Toyota's FCV at CES 2014

Reading about ingenious and innovative product designs for ventures like Gordon Murray's T25, Tata's Nano, IKEA's furniture and Herman Miller's Mirra, I couldn't help but being reminded of the recently held Consumer Electronics Show (CES) in Las Vegas a couple of weeks ago. For anyone who is not yet on the loop, the CES is a renowned technology event that attracts innovators from all over the world -big companies and startups alike- to present their most daring and imaginative product designs. With an abundance of prototypes ranging from smartphone accesories to digital imaging to home appliances and even automobiles, it is generally regarded as a good place to get a glimpse of the tech industry's upcoming tendencies.

One particular prototype caught my eye at this year's event: Toyota's Fuel Cell Vehicle (FCV). The FCV feeds on two tanks of compressed hydrogen, which it later mixes with air to produce electricity and water vapor. Toyota reports that the car can achieve an output of about 10 kWh and has a travel range of 310 miles. This is by no means new technology -car manufacturers have been flirting with FCV technology for about a decade now. However, most serious efforts to produce an energy-efficient prototype that appeals to consumers had been dropped since the industry's interest had shifted to battery-powered vehicles.

What is really interesting to me about this whole thing is Toyota's decision to go against the current. Why invest millions of dollars in a technology that has been virtually abandoned for the past ten years? It turns out that Toyota's designers spotted a weakness in the battery technology and used it as an opportunity to take the lead in the race for eco-friendly automobiles. Although many new prototypes of battery-powered vehicles have been introduced, the underlying mechanics of the battery itself have become stagnated. For the past few years, there appear to have been no major breakthroughs in batteries as far as capacity, recharge time, or life span goes.

As a result, battery-powered vehicles still have a modest travel range, their batteries are limited to only so-many charge cycles, and more importantly, their recharge time is still notoriously slow (ranging from 7-hour overnight sessions to 20-minute quick partial recharges depending on the vehicle). In the other hand, Toyota's FCV is not subject to such limitations since it runs on tanks of hydrogen which can be replenished in as fast as 3 minutes reportedly.

The main takeaway for me here is that, even though we often think of innovative product designs as the introduction of new technologies and never before seen products, innovation can also mean thinking outside the box (i.e. a box of battery-powered vehicles) to differentiate a firm from the rest; thus, ultimately generating the competitive advantage it seeks.

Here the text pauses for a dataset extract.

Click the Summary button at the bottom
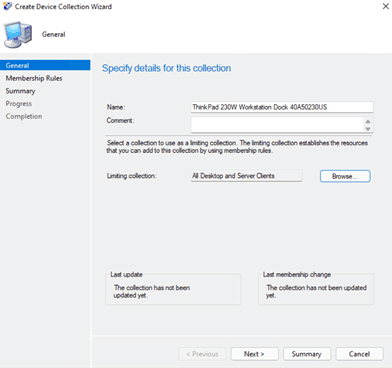Image resolution: width=392 pixels, height=368 pixels. tap(307, 354)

I believe this was the case for Toyota and its FCV, which made significant improvements to the current FCV technology and exploited the weaknesses of its battery counterparts. And who knows? Maybe the future of FCV technology has more room for improvement than batteries do at the time.

Toyota makes Fuel Cell Vehicle star of CES 2014 (CNET)
Innovation Thrives at the 2014 International CES (International CES)
How Long Does it Take To Charge an Electric Car? (HowStuffWorks)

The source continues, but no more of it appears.